Start MATERIAL FOR THIS EXERCISE

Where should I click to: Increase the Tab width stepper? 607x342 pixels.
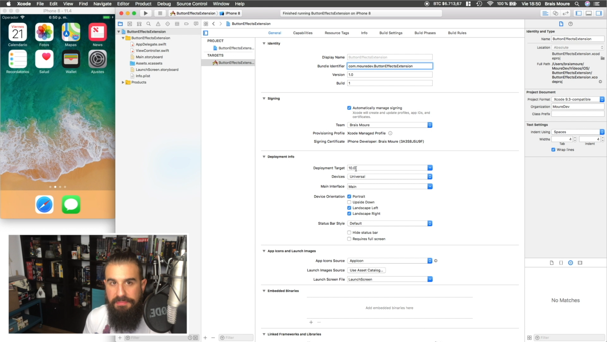tap(575, 138)
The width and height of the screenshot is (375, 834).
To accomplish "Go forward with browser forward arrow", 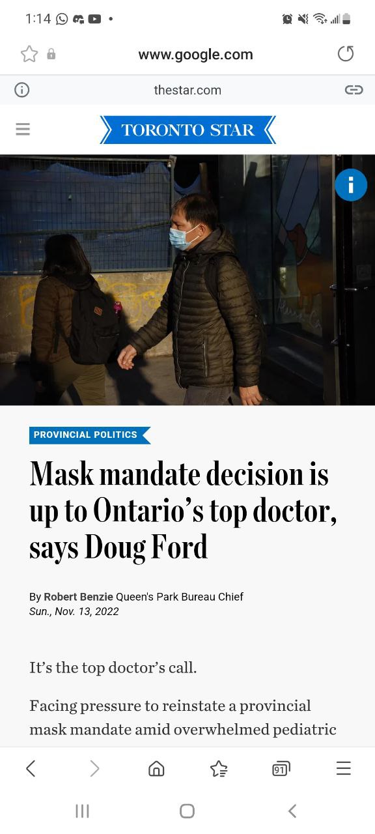I will [x=94, y=769].
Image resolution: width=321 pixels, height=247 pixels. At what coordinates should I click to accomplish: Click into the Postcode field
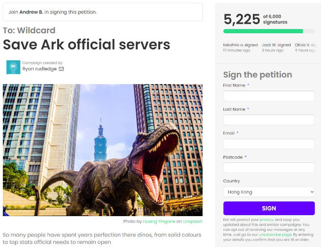click(269, 168)
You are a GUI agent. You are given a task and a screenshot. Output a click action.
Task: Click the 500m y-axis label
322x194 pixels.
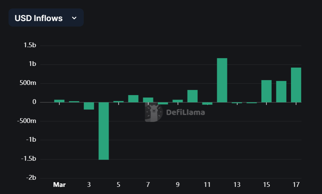point(28,83)
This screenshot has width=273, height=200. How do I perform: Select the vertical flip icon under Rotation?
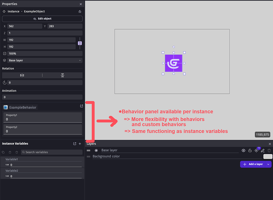click(x=63, y=75)
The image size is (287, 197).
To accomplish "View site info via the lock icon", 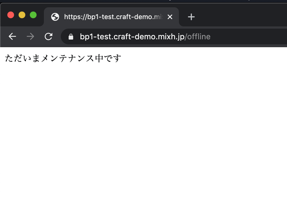I will pyautogui.click(x=71, y=37).
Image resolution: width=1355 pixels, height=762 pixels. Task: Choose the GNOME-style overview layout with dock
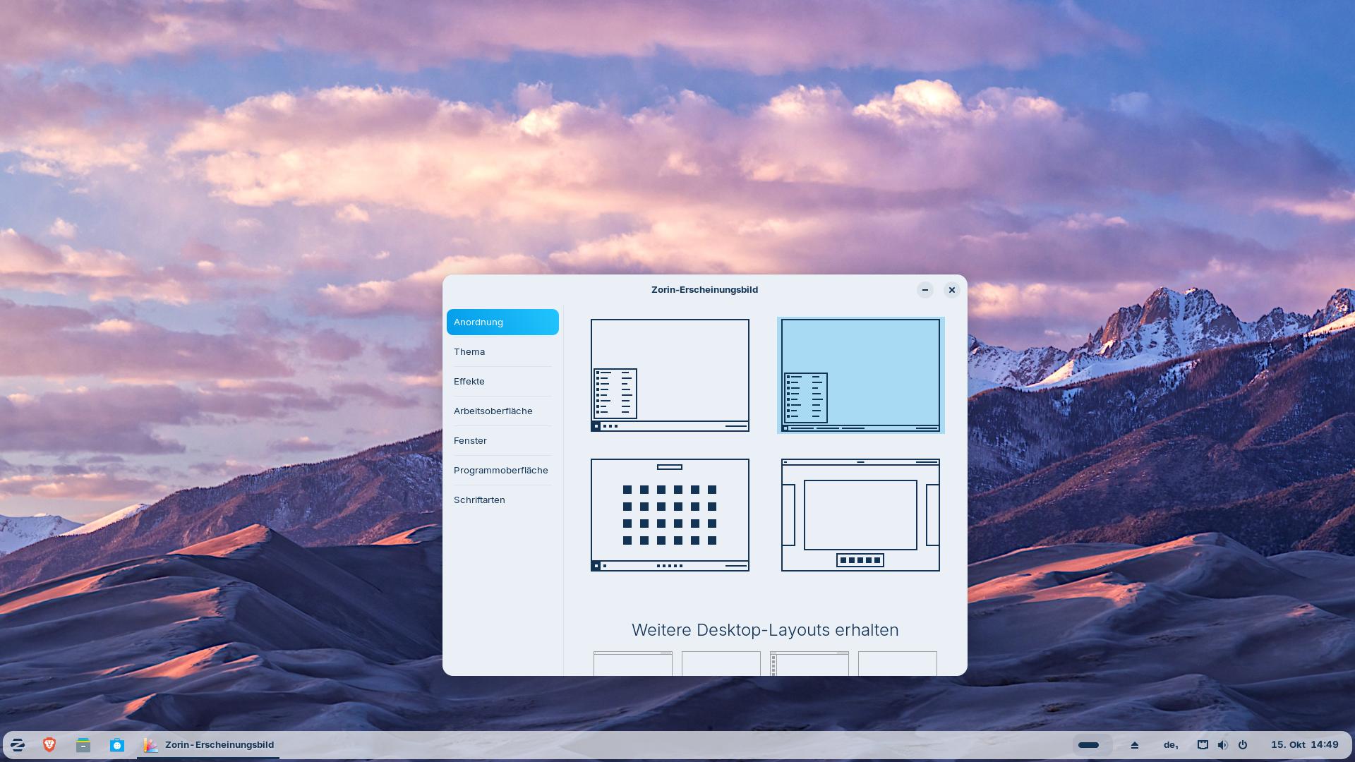pyautogui.click(x=860, y=514)
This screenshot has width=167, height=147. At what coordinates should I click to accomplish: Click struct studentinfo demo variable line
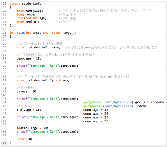tap(38, 47)

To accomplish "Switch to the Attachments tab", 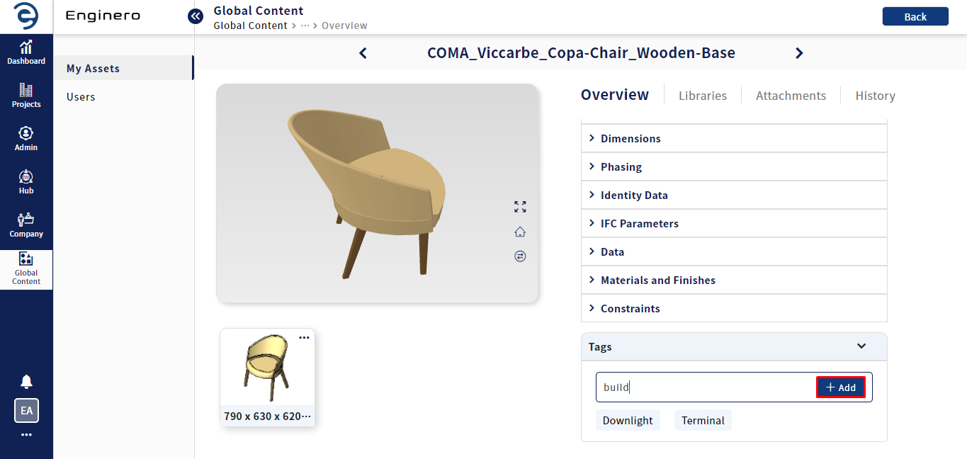I will pos(791,96).
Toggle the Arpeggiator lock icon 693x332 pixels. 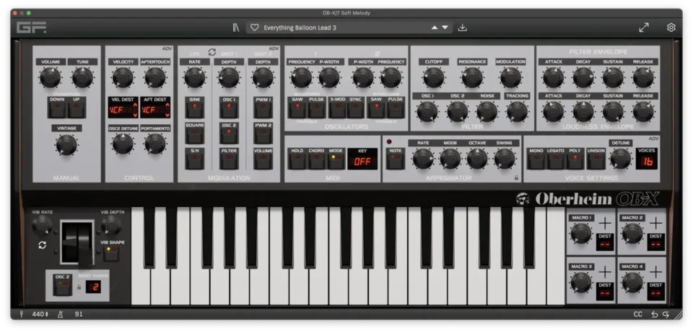pyautogui.click(x=516, y=177)
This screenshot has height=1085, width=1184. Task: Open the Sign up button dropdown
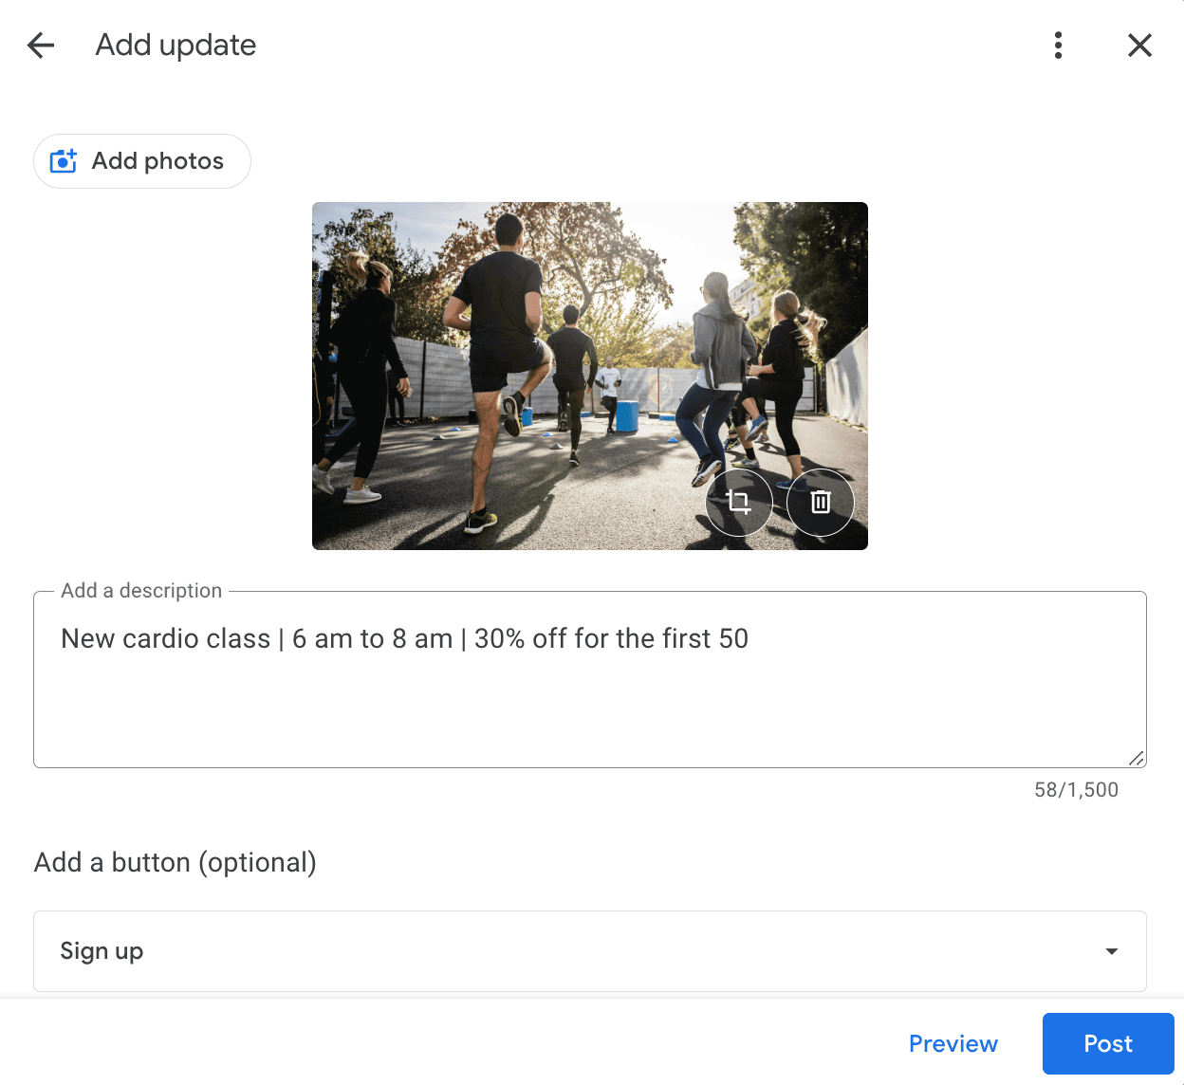tap(590, 950)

End MATERIAL FOR THIS EXERCISE

Pick out each line in the listing above that contains the word "height", and copy those lines.

WRITTEN ANSWER:
The width and height of the screenshot is (375, 834).
Image resolution: width=321 pixels, height=247 pixels. At what coordinates should I click to accomplish: Click into the Postcode field
This screenshot has width=273, height=200. How do I perform: Select the vertical flip icon under Rotation?
Image resolution: width=1355 pixels, height=762 pixels. Task: Choose the GNOME-style overview layout with dock
This screenshot has width=167, height=147. At what coordinates should I click to accomplish: Click struct studentinfo demo variable line
This screenshot has height=1085, width=1184. Task: Open the Sign up button dropdown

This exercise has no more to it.